DVD/Blu-ray: Acceptable "Fun Size" has its fun moments
Fun Size (2012)
86 min., rated PG-13.
In the annals of aspirational one-crazy-night teen comedies, "Fun Size" is a minor, fitfully fun entry, kind of like those bite-sized candy bars. On the flip side of the coin, it's a curiously uncomfortable mishmash that teens should not take responsible babysitting tips from. With it bearing the Nickelodeon brand, it's hard to tell if "Fun Size" started as a raunchy R-rated teen comedy that was then neutered to earn a tamer PG-13 or if the filmmakers were aiming for a one-size-fits-all in the first place. The result is the directorial feature debut of TV producer Josh Schwartz ("The O.C.," "Chuck," and "Gossip Girl"), working from a script by Max Werner ("The Colbert Report"), and they have obviously watched enough movies by John Hughes.
Making her major feature debut, Disney Channel darling Victoria Justice (whom you'll know if you're a 13-year-old girl and get giddy over "Zoey 101" and "Victorious") is fetching and breaks the stereotype in playing the smart, geeky and very pretty Wren. It's Halloween night in Cleveland, and this NYU-bound high school senior just wants to go to the party of Jake Ryan-level class stud Aaron Riley (Thomas McDonell) with her popularity-obsessed best friend April (Jane Levy of TV's "Suburgatory"). Wren wants to dress up as Ruth Bader Ginsburg but listens to Pink Floyd, so she goes as Dorothy Gale. After she's all ready for her big night out on the town, her widowed, single mother Joy (Chelsea Handler) drops a bomb on her: she's going to a Halloween party with her hunky, employed 26-year-old boyfriend (Josh Pence), so Wren will have to take her pudgy 8-year-old brother Albert (Jackson Nicoll) trick-or-treating. Two things about Albert: he's weirdly prankish, spending his time cutting up his sister's sweaters, and hasn't talked for a year since their father died. Natch, her change of plans just deteriorates from there when Albert wanders off and, with the help of her nerdy friend Roosevelt (Thomas Mann) and his equally nerdy pal (Osric Chau), Wren and April go on a wild night to find him. You know comic hijinks will ensue. Rest assured, nobody gets a hangover, but there is a distraction for the cops involving streaking and over-the-shirt groping played for laughs.

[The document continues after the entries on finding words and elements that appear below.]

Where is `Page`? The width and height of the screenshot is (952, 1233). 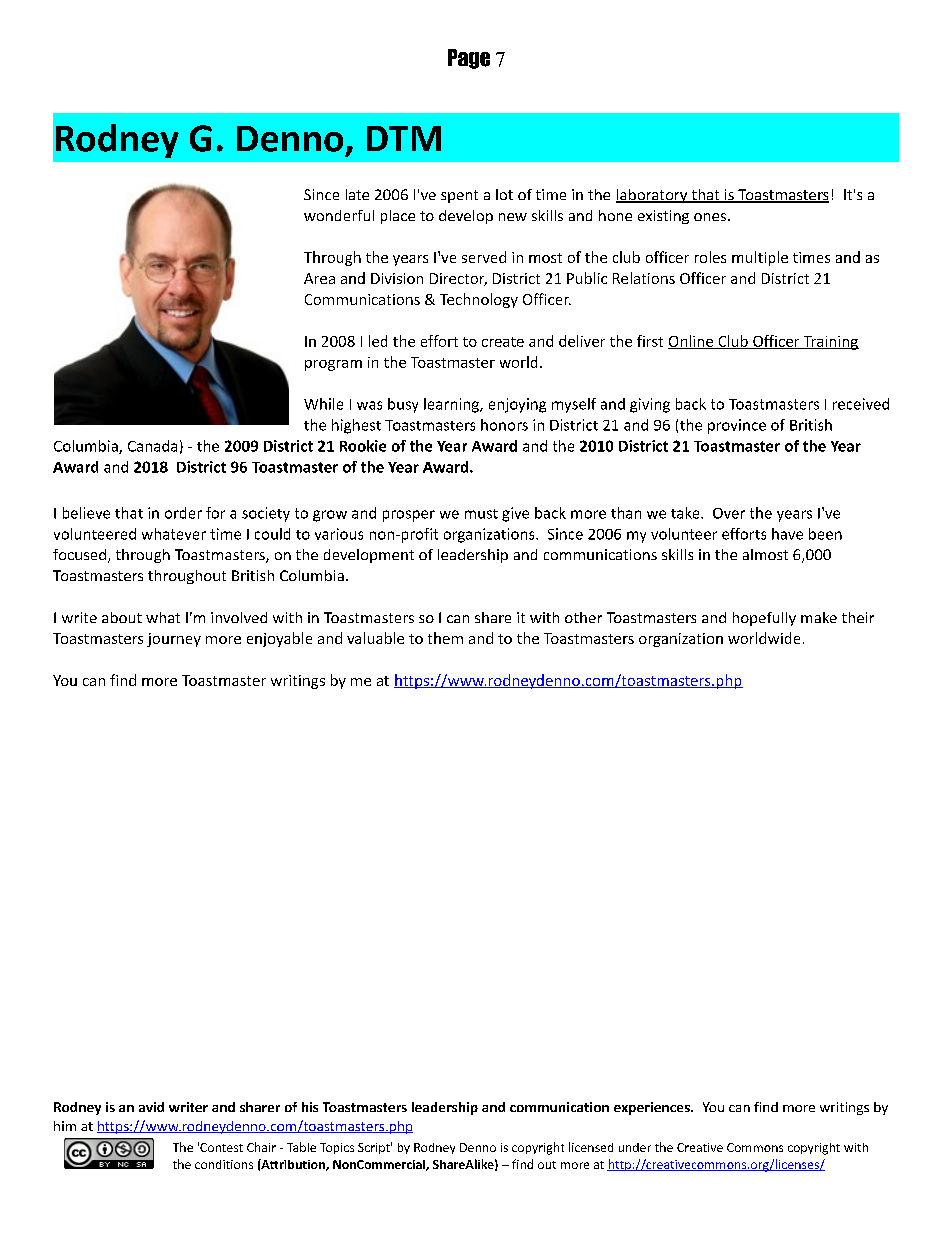
Page is located at coordinates (469, 59).
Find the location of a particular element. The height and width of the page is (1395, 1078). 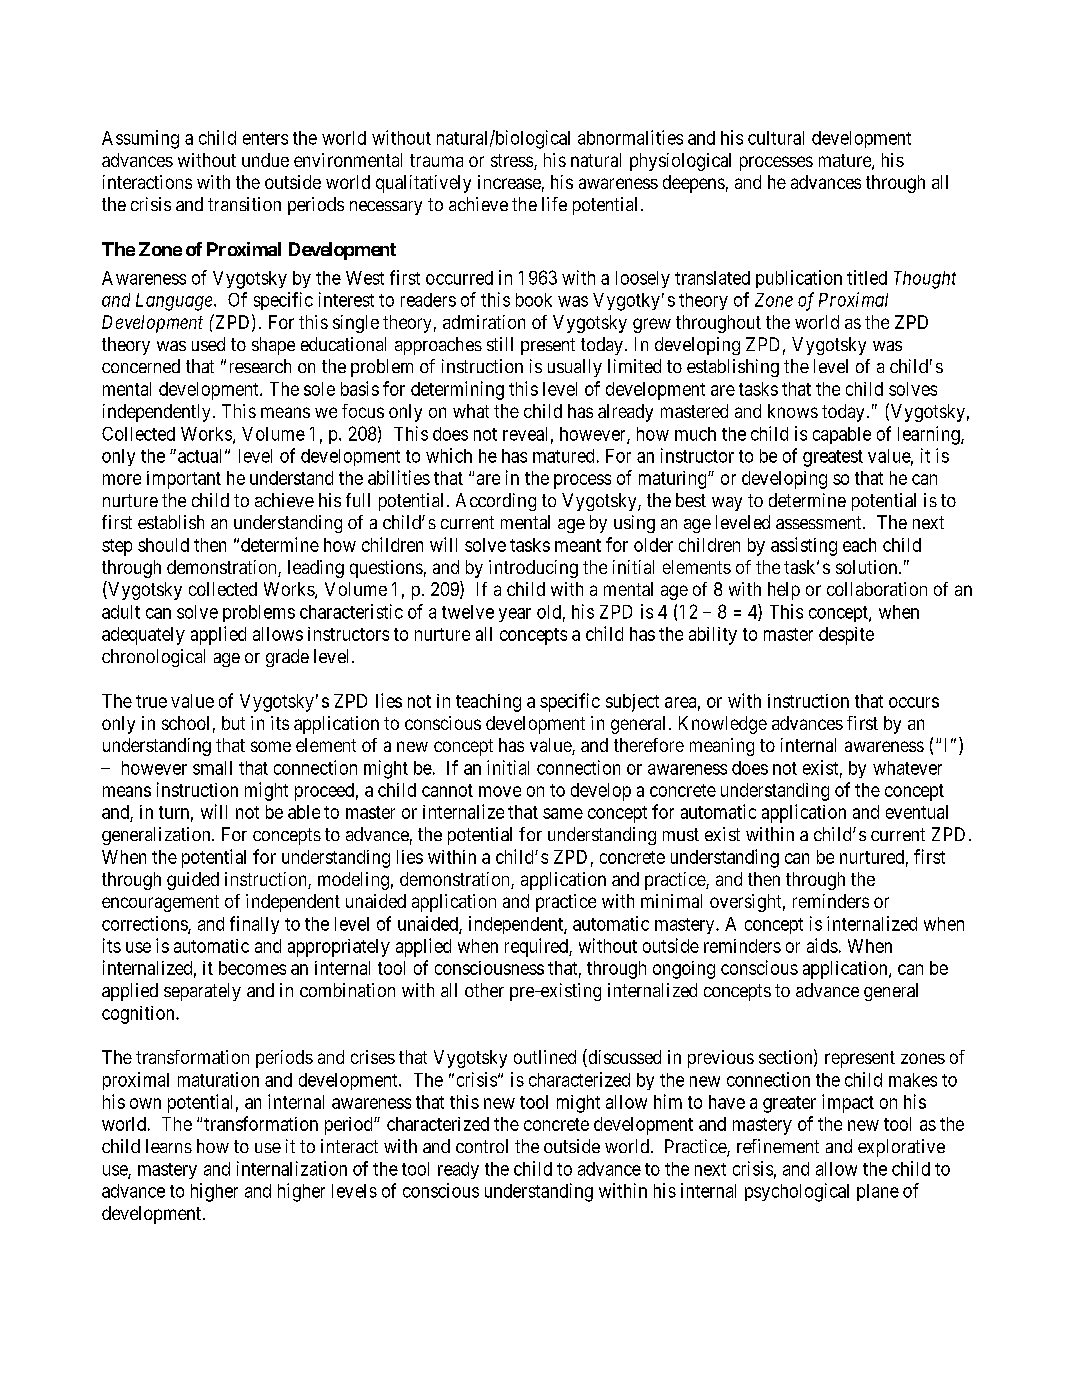

learns is located at coordinates (169, 1146).
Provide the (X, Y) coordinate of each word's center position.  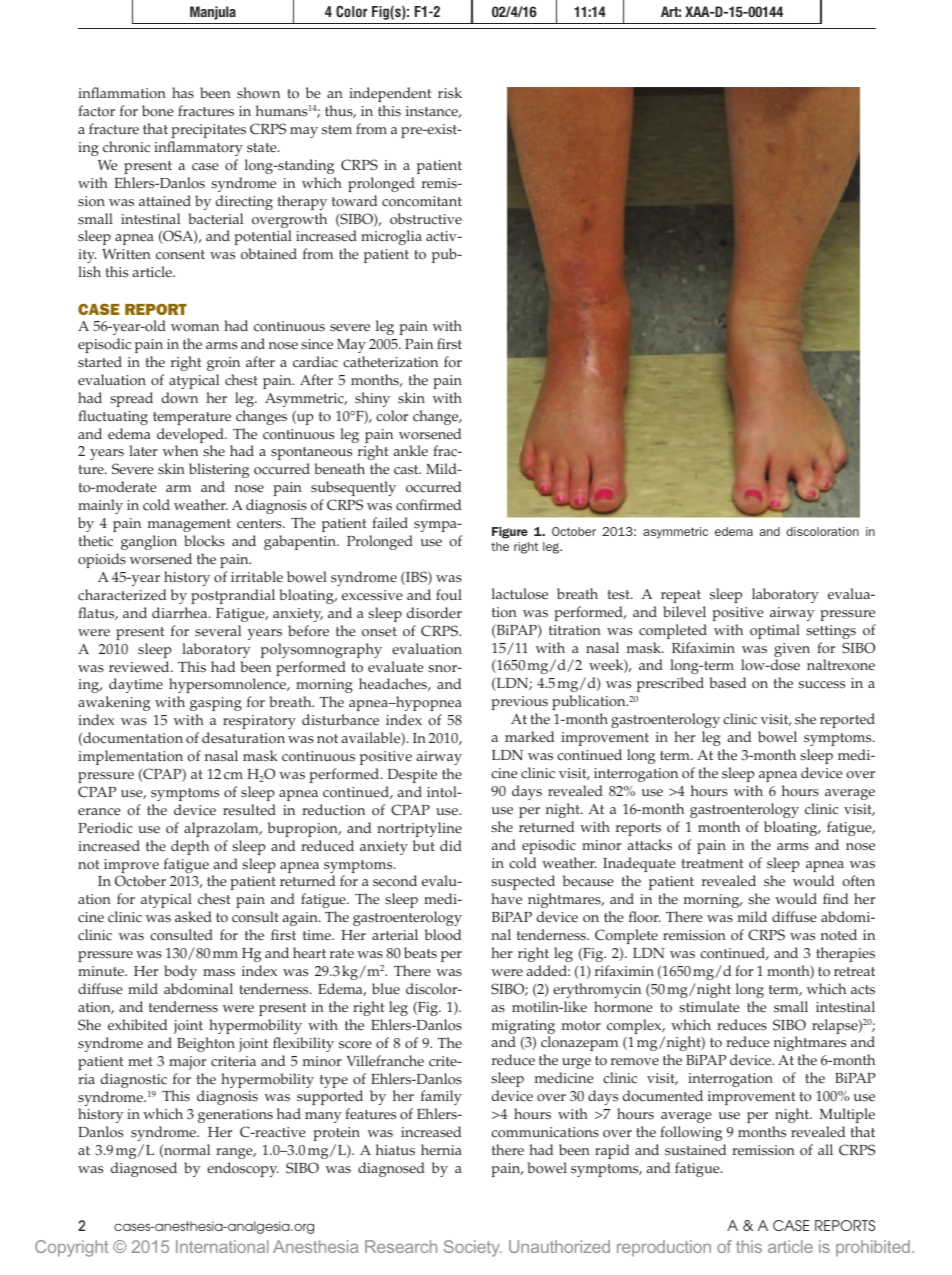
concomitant (422, 201)
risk (450, 93)
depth (190, 847)
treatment (712, 863)
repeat (681, 596)
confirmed (428, 505)
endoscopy (243, 1169)
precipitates (209, 131)
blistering (219, 470)
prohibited (873, 1248)
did (451, 845)
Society (473, 1248)
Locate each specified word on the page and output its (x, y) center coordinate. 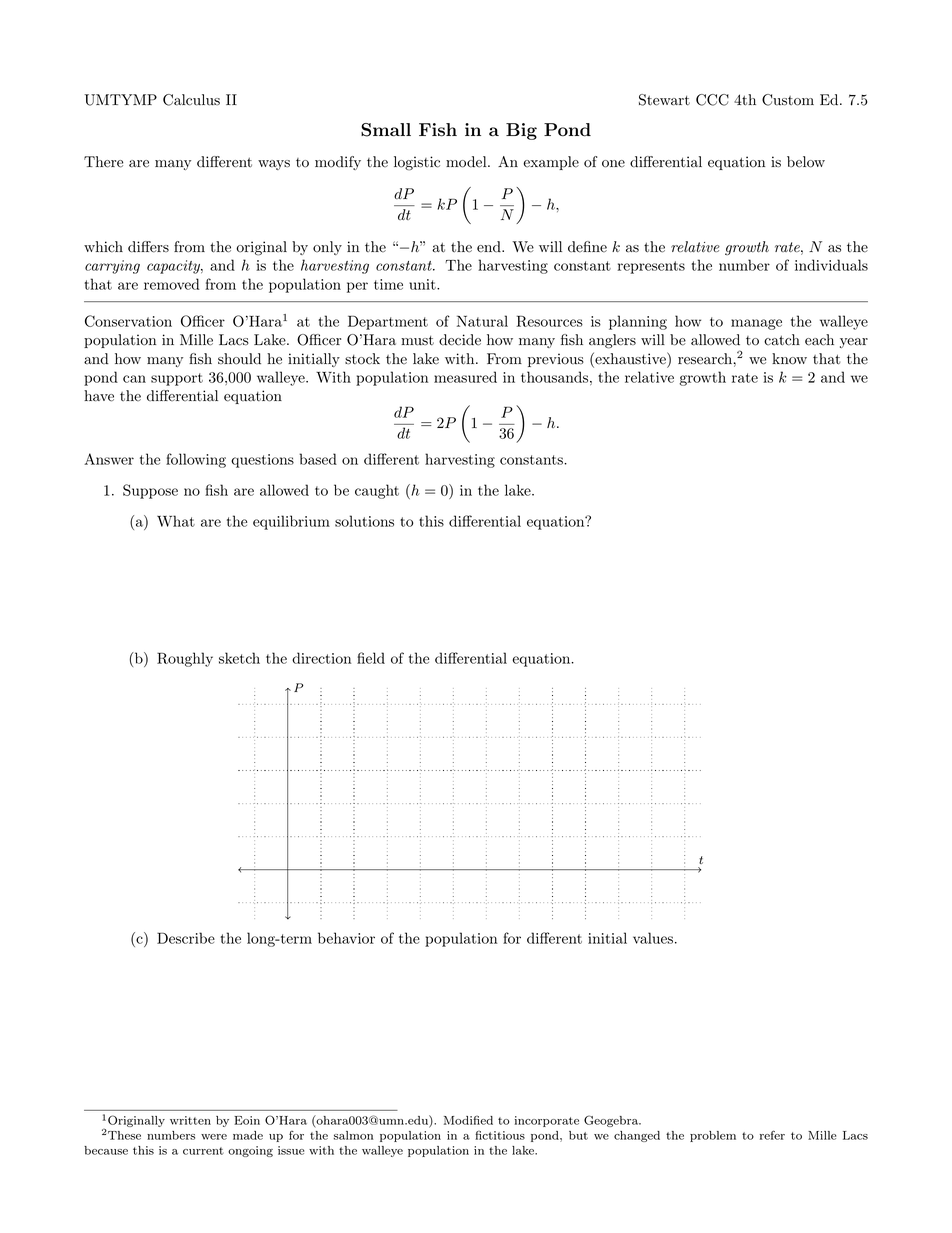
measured (465, 377)
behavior (346, 938)
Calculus (191, 100)
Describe (186, 938)
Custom (788, 100)
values (653, 938)
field (371, 658)
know (789, 359)
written (190, 1120)
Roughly (185, 659)
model (467, 162)
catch (782, 340)
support (177, 379)
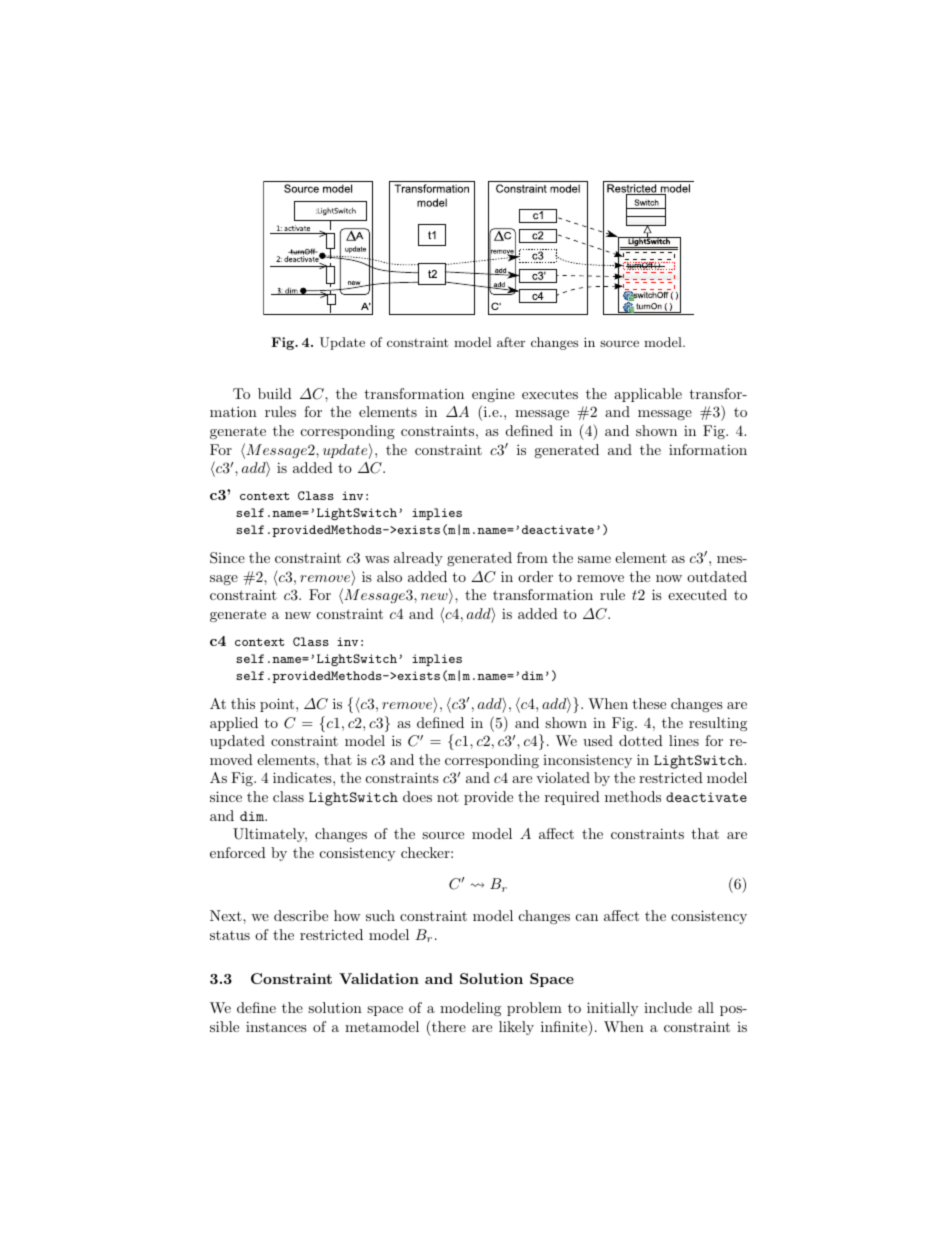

Schwartz keeps a snappy pace going, flitting between Wren, Albert, and Joy, and this episodic night of errors has its diverting moments. Even if a giant fast-food pirate chicken statue falling on top of Roosevelt's car and proceeding to hump it is only worth a vague smirk, funnier gags involve the car stereo coming off and Josh Groban's "Raise Me Up" blaring, as well as April's use of Nair. A slightly annoying, wrongheaded, questionably creepy plot thread involves the antics with Albert, though well-played by Nicoll who can deliver a laugh without speaking and doesn't just come off like a menacing terror. Finding his way to the mini-mart for a slushee, the Spider-Man-dressed Albert makes friends with the lovelorn, socially awkward clerk Fuzzy (a goofily off-kilter Thomas Middleditch) and goes off on a mission with the college-aged guy. From there, Albert keeps getting picked up by strangers, all the way until he's held hostage by a borderline-psychotic bodybuilder dressed as Dog the Bounty Hunter (Johnny Knoxville).
Roosevelt secretly pines after Wren, yes, but Kerri Kenney and Ana Gasteyer as Roosevelt's bohemian moms with an asthmatic cat are an amusingly oddball touch. At the sight of two mothers, Wren quick-wittedly goes, "I thought he was just talking like Lil Wayne!" Also, Handler doesn't really get to bust loose like on her funny TV show but actually gives an honest-to-God performance as a woman who misses her late husband and tries living out her youth. In the last 10 minutes, there's a jarring tonal shift, wherein Wren and Albert visit their father's headstone. It could have been a potentially schmaltzy about-face from all of the farcical shenanigans, but it's nicely handled and arguably touching.
With Justice an appealing screen presence and the tart-tongued Levy stealing plenty of laughs, "Fun Size" certainly has its pleasures. But if we're making teen-movie comparisons that aren't Hughes-ian, it's more like 2000's "Snow Day" and 2004's "Sleepover," which were silly and harmless kid romps. Written with quite a bit more wit and charm than "Project X," this should fill its niche—even though it's not always clear whom it was made for—and make an acceptable "Halloween Adventures in Babysitting" for pre-high schoolers.